3:AM – Status quo, standards, and outlook

This post was originally published on this site

This post is contributed by Stacy Konkiel, Outreach and Engagement Manager at Altmetric.



The final session of 3:AM began on a fun note, with Jennifer Kamp and Joe Wass of CrossRef role-playing to explore how complex a seemingly simple conversation on “getting started with altmetrics” becomes when you start asking the tough questions. The pair staged an altmetrics play in several acts, exploring issues such as the use of metrics versus qualitative data for evaluation, differences in data coverage and collection between providers, and the need for responsible interpretation.

The play concluded with Joe highlighting how the forthcoming CrossRef Event Data service will address many of the above issues. The service is being designed to aggregate data from many different sources, accounting for variances in data sharing practices, data normalization, and more in an auditable, transparently documented data stream.
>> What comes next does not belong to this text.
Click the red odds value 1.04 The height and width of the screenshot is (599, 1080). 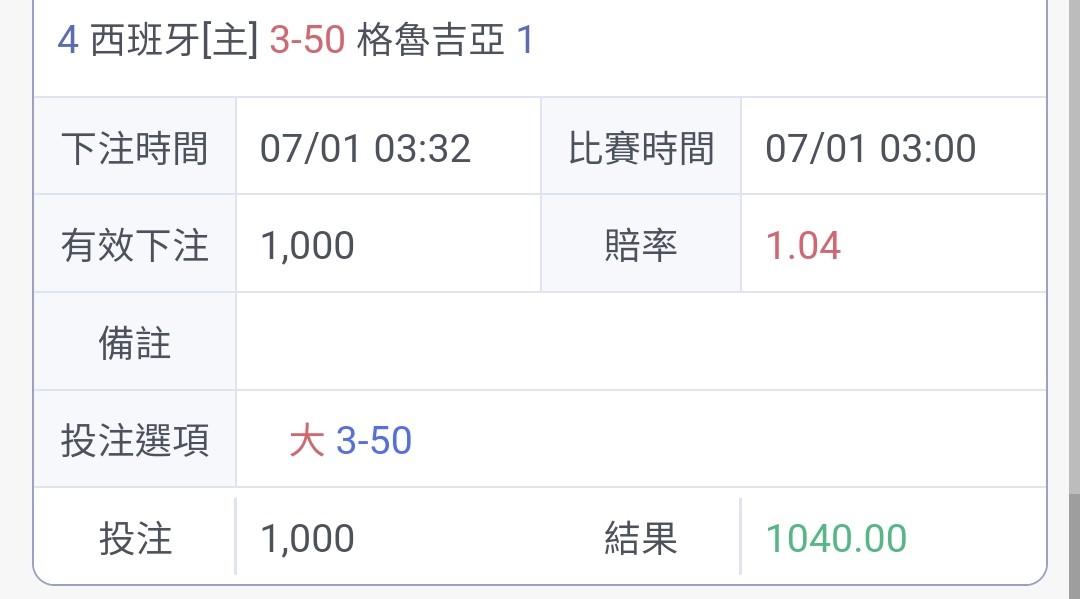coord(803,245)
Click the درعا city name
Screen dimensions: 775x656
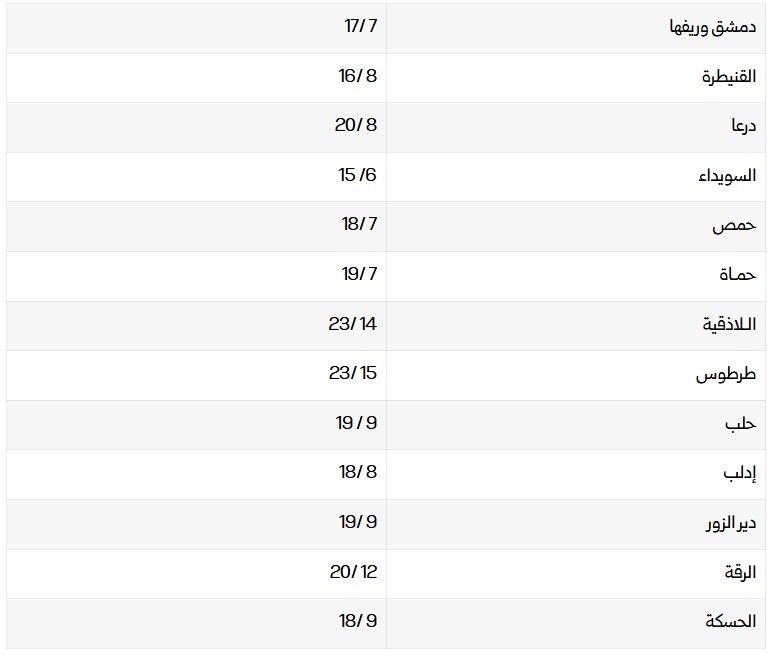(x=741, y=126)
Next, Todd Carpenter from NISO gave an update on the recently completed NISO Altmetrics Initiative. The project brought together stakeholders from academia, industry, and libraries to articulate a definition of altmetrics, personas for potential altmetrics users and consumers, how altmetrics might help raise the profiles for non-traditional research products (specifically, research data), and to design a “code of conduct” for altmetrics data providers that supports the tenets of transparency, replicability, and accuracy for altmetrics data.

Todd emphasized that the culmination of the Initiative did not mean the end of altmetrics work for NISO. The organization seems keen to stay involved in the community by working to foster adoption of altmetrics, and by leading continued maintenance on the standards they’ve developed to date.
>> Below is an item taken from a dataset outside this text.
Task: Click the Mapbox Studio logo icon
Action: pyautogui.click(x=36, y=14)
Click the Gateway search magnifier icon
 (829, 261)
Mike Taylor of Digital Science then offered his final thoughts for the meeting, summarizing many of the recurring themes and offering his opinion of the future of altmetrics. He observed that:

  • The Journal Impact Factor still reigns supreme in evaluation schemes around the world, meaning that altmetrics advocates have a hard road ahead if we wish to unseat it as the primary measure of research excellence;
  • The altmetrics community must articulate the value of our metrics if we wish to be considered alongside the JIF in evaluation;
  • We do complicated, nuanced work and analysis using altmetrics, but we can certainly make that work easier to understand to the general public and researchers–and indeed we must, if we wish to drive adoption of altmetrics by “rank-and-file” researchers!

Then a panel of experts joined Mike onstage to share their final thoughts on the future of the field.

Dan Penny of Springer Nature suggested that the future should include metrics that are fun, simple, and interoperable if we wish to drive adoption among researchers. Heather Piwowar of Impactstory opined that innovation will soon come in the form of machine learning and network analysis, moving beyond simple metrics, and that as altmetrics become more widely used by administrators, we should expect to see a pushback from researchers follow. Samantha Gan of NC3Rs predicted that the near future will be driven by funders like her own, who want to incentivize researchers into doing more, especially more activities that might drive true impact. Isabella Peters of ZBW and member of the European Commission’s “Expert Group on Altmetrics” suggested that altmetrics researchers should begin to look more at the data surrounding the impacts of non-traditional research outputs (software, data, and so on), and she also posed a provocative question: is it ethical to continue to develop altmetrics if we don’t know what we’re measuring or why we want to measure it? Lauren Cadwallader of Cambridge University predicted that advances in altmetrics will help researchers better develop public outreach strategies. And Todd Carpenter of NISO surmised that the complexity of the field of altmetrics–apparent throughout 3:AM, held six short years after the field began in earnest–may lead to a period of instability and challenge for the community, one that can be overcome with time and dedication–something clearly in great supply at a meeting that’s now got a dedicated following and robust community of supporters.